The Cell Adhesion Molecule M-Cadherin Is Not Essential for Muscle Development and Regeneration

Department of Cell and Molecular Biology, Institute of Biochemistry and Biotechnology, Technical University of Braunschweig, 38106 Braunschweig,¹ Division of Cell Biology, German Cancer Research Center, 69009 Heidelberg, Germany²

Received 28 January 2002/ Returned for modification 15 March 2002/ Accepted 4 April 2002

M-cadherin is a classical calcium-dependent cell adhesion molecule that is highly expressed in developing skeletal muscle, satellite cells, and cerebellum. Based on its expression pattern and observations in cell culture, it has been postulated that M-cadherin may be important for the fusion of myoblasts to form myotubes, the correct localization and function of satellite cells during muscle regeneration, and the specialized architecture of adhering junctions in granule cells of cerebellar glomeruli. In order to investigate the potential roles of M-cadherin in vivo, we generated a null mutation in mice. Mutant mice were viable and fertile and showed no gross developmental defects. In particular, the skeletal musculature appeared essentially normal.
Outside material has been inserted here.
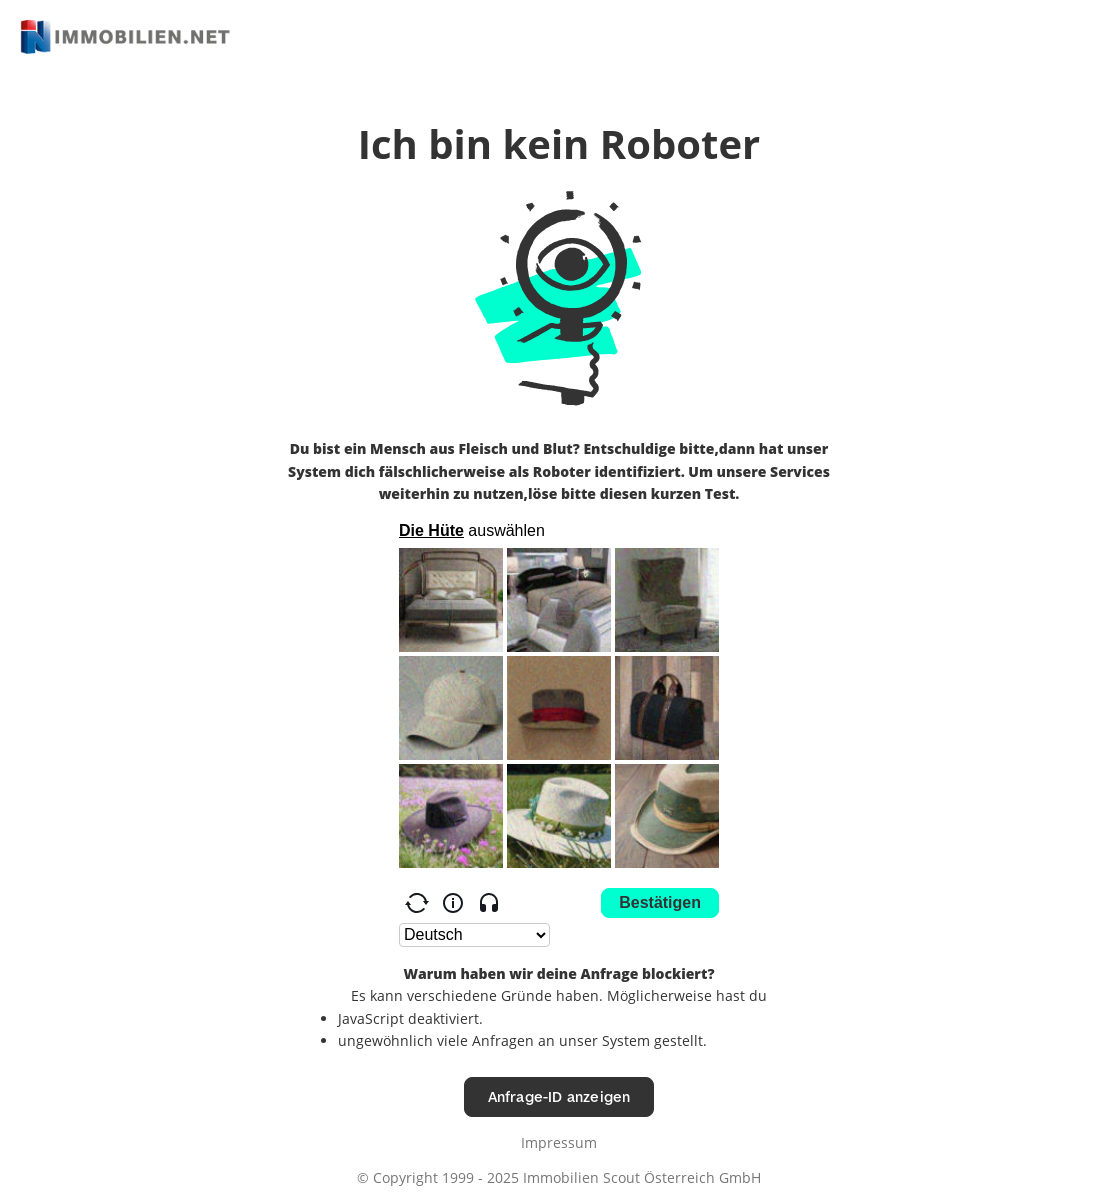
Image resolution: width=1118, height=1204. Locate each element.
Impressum (559, 1142)
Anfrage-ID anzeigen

Moreover, muscle lesions induced by necrosis were efficiently repaired in mutant mice, suggesting that satellite cells are present, can be activated, and are able to form new myofibers. This was also confirmed by normal growth and fusion potential of mutant satellite cells cultured in vitro. In the cerebellum of M-cadherin-lacking mutants, typical contactus adherens junctions were present and similar in size and numbers to the equivalent junctions in wild-type animals. However, the adhesion plaques in the cerebellum of these mutants appeared to contain elevated levels of N-cadherin compared to wild-type animals. Taken together, these observations suggest that M-cadherin in the mouse serves no absolutely required function during muscle development and regeneration and is not essential for the formation of specialized cell contacts in the cerebellum. It seems that N-cadherin or other cadherins can largely compensate for the lack of M-cadherin.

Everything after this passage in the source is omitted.